Context. EtherCAT’s CoE inherits the CANopen Object Dictionary (CiA 301) wholesale: index/subindex addressing, PDO mapping objects, the data-type table. EDS (CANopen) and ESI (EtherCAT) describe overlapping object dictionaries. Decision. When CANopen support is in scope, the OD IR is extracted to a shared fieldbus-od-core crate. ethercat-esi shrinks to “ESI-specific elements + reference to OD core”. canopen-eds (new) parses CiA-306 INI and emits the same OD IR. The runtime traits are not merged (per NO unification of EtherCAT ... (REQ_0592)) — CANopen’s event-driven transport gets its own CanOpenDevice family in a separate crate. Consequences. ✅ ~70 % of code is shared at the IR level when CANopen lands. ✅ Each transport keeps its honest runtime shape. ❌ Future refactor required to lift OD types out of ethercat-esi. Manageable — the lift is mechanical because parser and IR are already decoupled (per Parser separated from codeg... (ADR_0070)). Closure. The OD-core lift (Lift OD IR to fieldbus-od-c... (ADR_0078)) is realised by the taktora-fieldbus-od-core crate (2026-05), which now holds the shared Identity, DataType, and DictEntry types; taktora-ethercat-esi depends on it and re-exports them, and taktora-ethercat-netcfg consumes the shared Identity. First-class FEAT/REQ authoring for taktora-fieldbus-od-core as a standalone feature is a follow-on round, paired with the CANopen consumer (CANopen device-driver codeg... (FEAT_0060)) that motivates a shared OD crate.

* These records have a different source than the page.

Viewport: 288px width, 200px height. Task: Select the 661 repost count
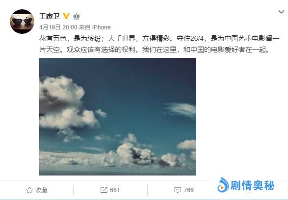coord(115,190)
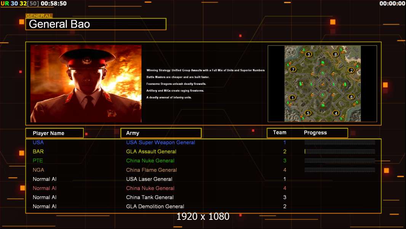The width and height of the screenshot is (406, 229).
Task: Select the GLA Assault General entry
Action: 151,152
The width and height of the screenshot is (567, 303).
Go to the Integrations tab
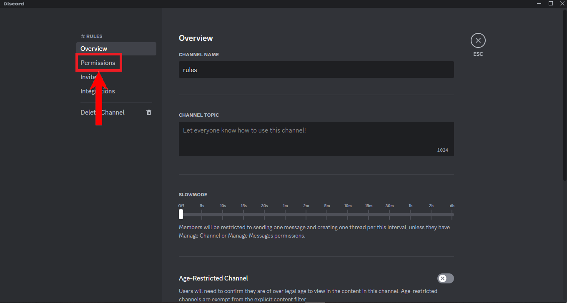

Architecture Decision: Vendor extensions captured as opaque blobs ADR_0074

status: open refines: FEAT_0051 links incoming: RISK_0011

Context. Vendor-specific <Vendor:Foo> elements appear in real-world ESI files (notably Beckhoff). Three policies are possible: hard-fail on unknown elements (rejects most real files), warn (reports but parses), capture as opaque blobs (parses, retains the data, defers interpretation). Decision. Capture as opaque blobs. The IR carries a RawXml { name, attributes, inner } for every unrecognised element. The codegen layer ignores them; downstream tools (e.g. a Beckhoff-specific importer) can interpret them. Consequences. ✅ Real-world ESI files parse without bespoke patches per vendor. ✅ Information is preserved, not discarded. ❌ The IR carries a payload nobody on the ethercrab-backend side reads. Negligible cost; the alternative (parse-and-discard) is worse.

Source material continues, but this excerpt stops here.